How to read a utf-8 encoded binary string in tenso

I am trying to convert an encoded byte string back into the original array in the tensorflow graph (using tensorflow operations) in order to make a prediction in a tensorflow model. The array to byte conversion is based on this answer and it is the suggested input to tensorflow model prediction on google cloud's ml-engine.

def array_request_example(input_array):
    input_array = input_array.astype(np.float32)
    byte_string = input_array.tostring()
    string_encoded_contents = base64.b64encode(byte_string)
    return string_encoded_contents.decode('utf-8')}

Tensorflow code

byte_string = tf.placeholder(dtype=tf.string)
audio_samples = tf.decode_raw(byte_string, tf.float32)

audio_array = np.array([1, 2, 3, 4])
bstring = array_request_example(audio_array)
fdict = {byte_string: bstring}
with tf.Session() as sess:
    [tf_samples] = sess.run([audio_samples], feed_dict=fdict)

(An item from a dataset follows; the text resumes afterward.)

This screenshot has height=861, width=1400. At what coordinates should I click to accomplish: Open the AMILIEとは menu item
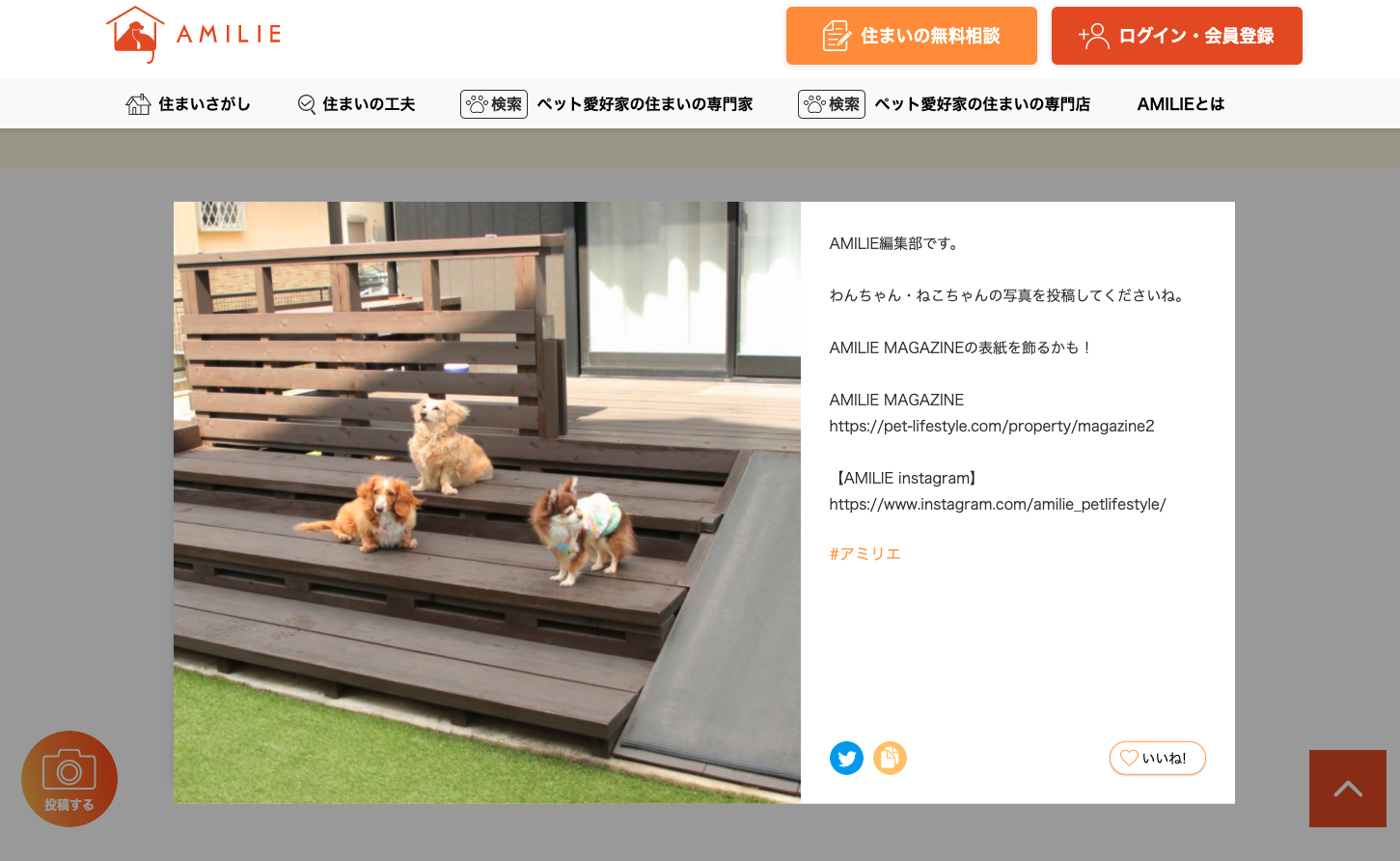[x=1181, y=104]
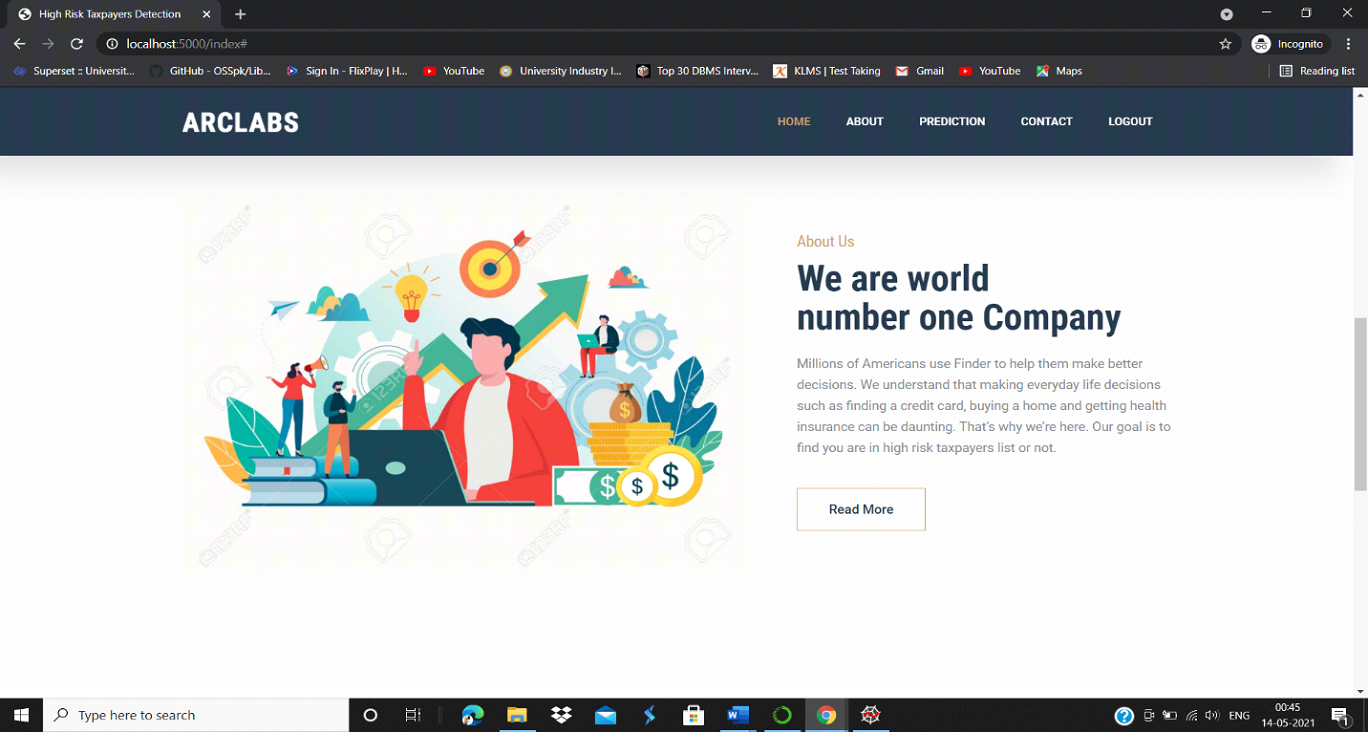Open the ABOUT nav menu item
Image resolution: width=1368 pixels, height=732 pixels.
864,121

I have tried using decode_raw and decode_base64 but neither return the original values.

I have tried setting the the out_type of decode raw to the different possible datatypes and tried altering what data type I am converting the original array to.

So, how would I read the byte array in tensorflow? Thanks :)

Extra Info

The aim behind this is to create the serving input function for a custom Estimator to make predictions using gcloud ml-engine local predict (for testing) and using the REST API for the model stored on the cloud.

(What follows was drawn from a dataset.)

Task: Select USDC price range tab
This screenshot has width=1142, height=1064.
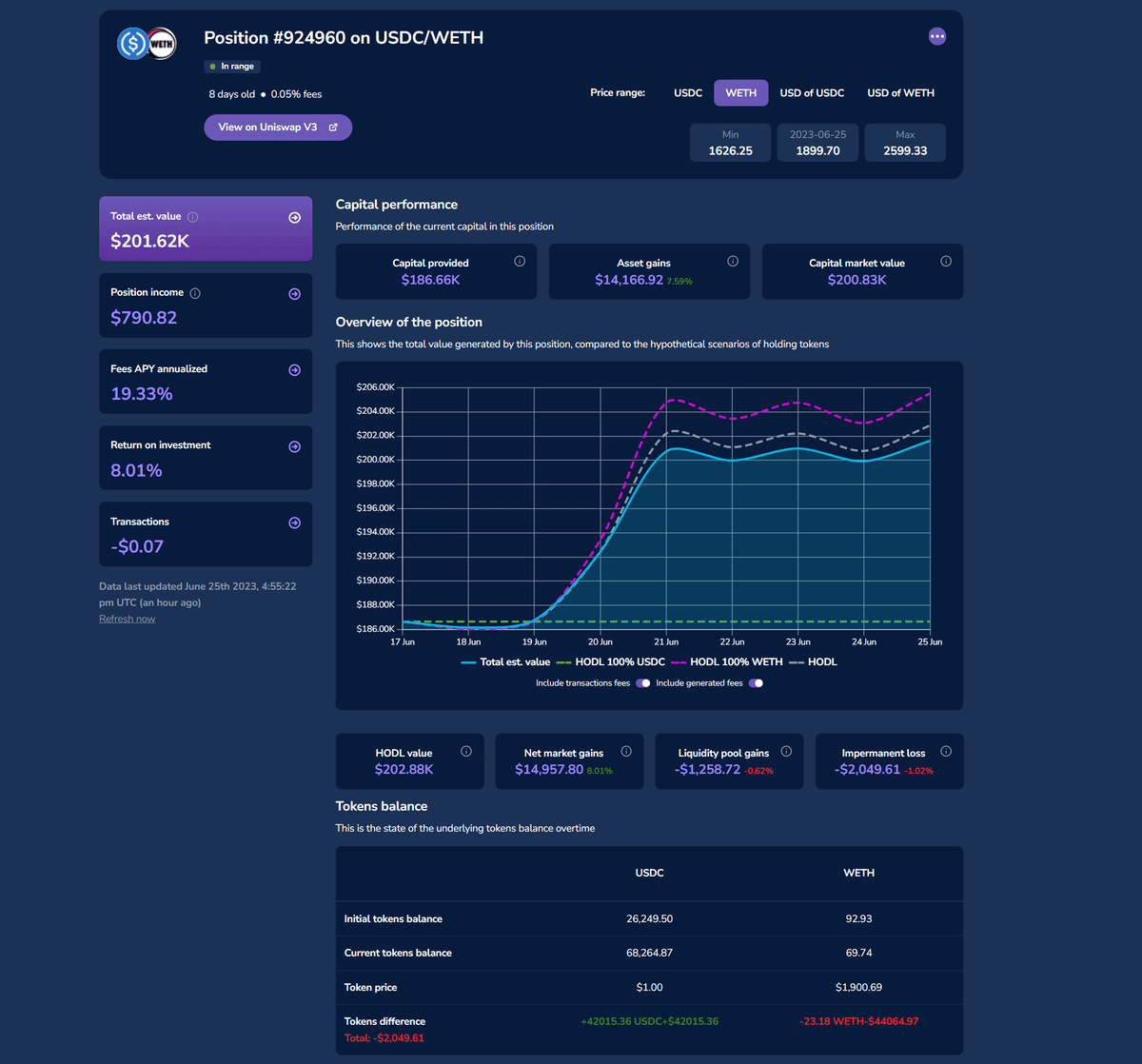Action: pyautogui.click(x=688, y=92)
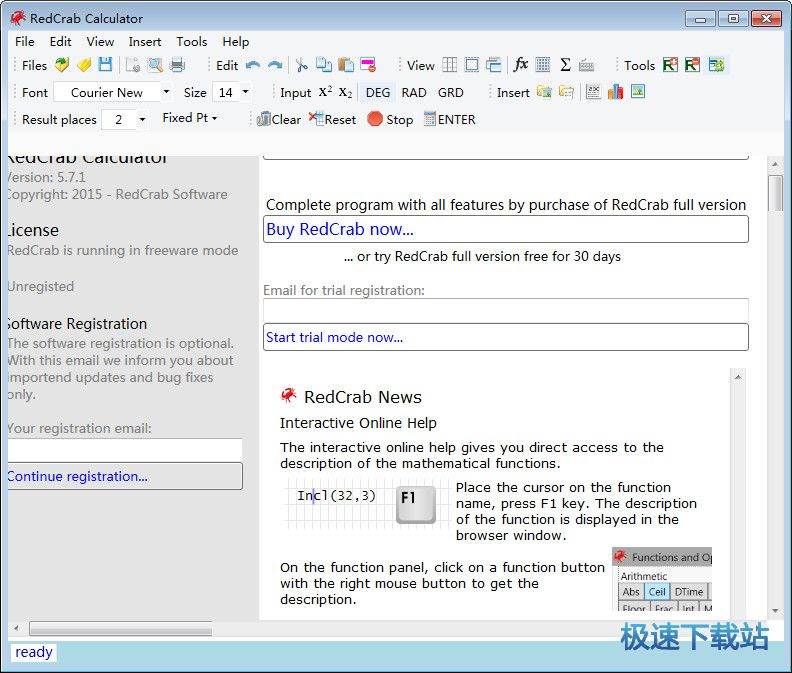Open the Insert menu

(x=145, y=41)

The serving input function for the Estimator is

def serving_input_fn():
    feature_placeholders = {'b64': tf.placeholder(dtype=tf.string,
                                                  shape=[None],
                                                  name='source')}
    audio_samples = tf.decode_raw(feature_placeholders['b64'], tf.float32)
    # Dummy function to save space
    power_spectrogram = create_spectrogram_from_audio(audio_samples)
    inputs = {'spectrogram': power_spectrogram}
    return tf.estimator.export.ServingInputReceiver(inputs, feature_placeholders)

Json request

I use .decode('utf-8') because when attempting to json dump the base64 encoded byte strings I receive this error

raise TypeError(repr(o) + " is not JSON serializable")
TypeError: b'longbytestring'

Prediction Errors

When passing the json request {'audio_bytes': 'b64': bytestring} with gcloud local I get the error

PredictionError: Invalid inputs: Expected tensor name: b64, got tensor name: [u'audio_bytes']

So perhaps google cloud local predict does not automatically handle the audio bytes and base64 conversion? Or likely somethings wrong with my Estimator setup.

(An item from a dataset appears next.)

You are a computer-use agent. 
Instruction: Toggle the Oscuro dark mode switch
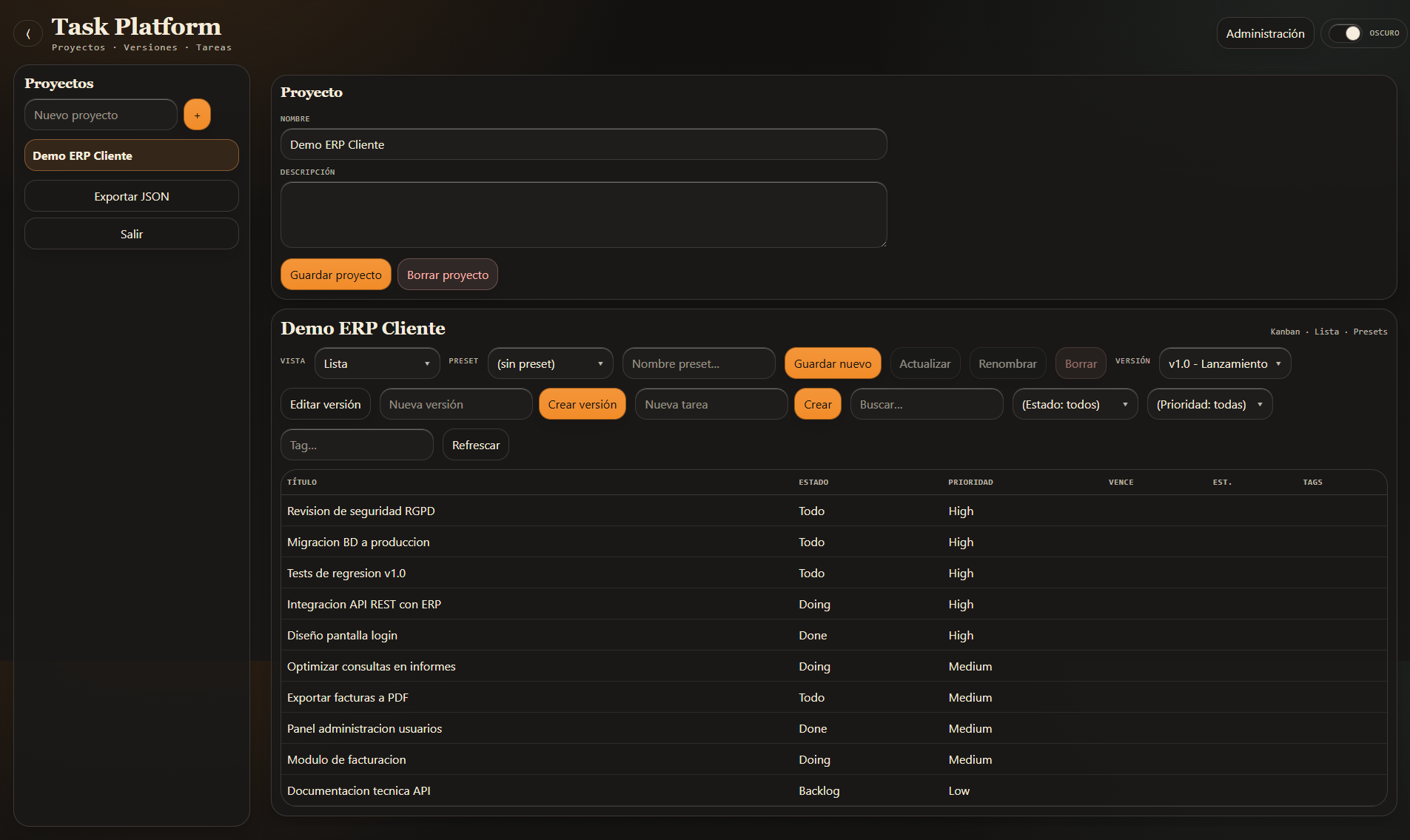(1345, 33)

And the request {'instances': [{'audio_bytes': 'b64': bytestring}]} to REST API gives

{'error': 'Prediction failed: Error during model execution: AbortionError(code=StatusCode.INVALID_ARGUMENT, details="Input to DecodeRaw has length 793713 that is not a multiple of 4, the size of float\n\t [[Node: DecodeRaw = DecodeRaw[_output_shapes=[[?,?]], little_endian=true, out_type=DT_FLOAT, _device="/job:localhost/replica:0/task:0/device:CPU:0"](_arg_source_0_0)]]")'}

which confuses me as I explicitly define the request to be a float and do the same in the serving input receiver.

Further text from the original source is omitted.